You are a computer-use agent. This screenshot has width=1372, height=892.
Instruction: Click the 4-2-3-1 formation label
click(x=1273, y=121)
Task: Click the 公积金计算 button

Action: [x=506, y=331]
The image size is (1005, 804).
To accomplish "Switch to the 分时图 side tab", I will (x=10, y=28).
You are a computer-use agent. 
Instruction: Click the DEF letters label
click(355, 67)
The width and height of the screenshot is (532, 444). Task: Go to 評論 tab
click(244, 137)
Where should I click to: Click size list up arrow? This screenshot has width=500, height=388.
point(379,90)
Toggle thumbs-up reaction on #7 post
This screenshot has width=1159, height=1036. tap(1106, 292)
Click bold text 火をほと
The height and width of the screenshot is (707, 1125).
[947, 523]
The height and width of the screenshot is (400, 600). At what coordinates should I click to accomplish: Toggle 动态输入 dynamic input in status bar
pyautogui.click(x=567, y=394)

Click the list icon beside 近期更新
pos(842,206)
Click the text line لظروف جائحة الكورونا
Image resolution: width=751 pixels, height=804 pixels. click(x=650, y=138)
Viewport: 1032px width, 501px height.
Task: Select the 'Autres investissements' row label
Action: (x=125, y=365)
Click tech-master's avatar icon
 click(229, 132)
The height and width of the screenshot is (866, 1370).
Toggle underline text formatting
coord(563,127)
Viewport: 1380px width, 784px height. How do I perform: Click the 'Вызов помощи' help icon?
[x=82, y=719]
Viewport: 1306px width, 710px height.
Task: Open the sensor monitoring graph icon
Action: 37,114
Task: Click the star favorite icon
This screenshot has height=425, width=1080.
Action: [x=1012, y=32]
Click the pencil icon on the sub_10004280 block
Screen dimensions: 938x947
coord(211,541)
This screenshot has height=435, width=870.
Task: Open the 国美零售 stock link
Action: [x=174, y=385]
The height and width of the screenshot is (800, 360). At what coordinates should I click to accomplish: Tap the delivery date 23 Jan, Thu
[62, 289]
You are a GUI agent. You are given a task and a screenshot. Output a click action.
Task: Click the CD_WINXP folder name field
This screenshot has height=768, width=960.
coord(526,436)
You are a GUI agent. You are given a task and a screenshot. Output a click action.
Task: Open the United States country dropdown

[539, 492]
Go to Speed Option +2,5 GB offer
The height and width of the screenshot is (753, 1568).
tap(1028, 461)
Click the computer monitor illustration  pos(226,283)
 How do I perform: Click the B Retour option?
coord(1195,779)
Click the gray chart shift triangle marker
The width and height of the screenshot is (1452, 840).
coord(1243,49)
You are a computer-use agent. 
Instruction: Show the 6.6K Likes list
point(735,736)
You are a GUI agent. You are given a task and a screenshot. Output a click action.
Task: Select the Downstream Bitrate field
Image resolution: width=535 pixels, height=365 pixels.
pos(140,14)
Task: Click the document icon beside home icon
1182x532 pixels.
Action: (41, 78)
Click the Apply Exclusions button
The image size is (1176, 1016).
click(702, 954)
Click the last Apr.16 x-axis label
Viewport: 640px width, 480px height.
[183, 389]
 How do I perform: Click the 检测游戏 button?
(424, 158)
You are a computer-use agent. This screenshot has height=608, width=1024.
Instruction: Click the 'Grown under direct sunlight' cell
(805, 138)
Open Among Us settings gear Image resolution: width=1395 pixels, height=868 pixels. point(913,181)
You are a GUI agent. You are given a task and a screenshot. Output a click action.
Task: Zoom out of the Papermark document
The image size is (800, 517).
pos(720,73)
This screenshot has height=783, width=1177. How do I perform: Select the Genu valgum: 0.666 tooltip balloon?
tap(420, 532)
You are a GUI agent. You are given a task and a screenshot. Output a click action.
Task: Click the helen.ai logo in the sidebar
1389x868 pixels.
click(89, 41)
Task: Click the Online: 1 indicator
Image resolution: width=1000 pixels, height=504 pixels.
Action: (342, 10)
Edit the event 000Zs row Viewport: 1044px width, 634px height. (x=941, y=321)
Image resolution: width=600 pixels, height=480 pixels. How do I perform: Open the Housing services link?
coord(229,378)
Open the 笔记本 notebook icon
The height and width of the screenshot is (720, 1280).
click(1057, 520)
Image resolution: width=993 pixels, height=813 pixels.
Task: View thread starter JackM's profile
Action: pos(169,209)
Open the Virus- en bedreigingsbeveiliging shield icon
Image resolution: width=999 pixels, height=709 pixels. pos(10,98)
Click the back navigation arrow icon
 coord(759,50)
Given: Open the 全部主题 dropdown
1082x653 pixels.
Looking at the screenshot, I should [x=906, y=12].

##########

Task goal
Pull every line holding "computer" out of the records.

Your response
You are a computer-use agent. This screenshot has width=1372, height=892.
You are a computer-use agent. 
Click the computer monitor illustration  pos(226,283)
You are a computer-use agent. 
You are a computer-use agent. This screenshot has height=608, width=1024.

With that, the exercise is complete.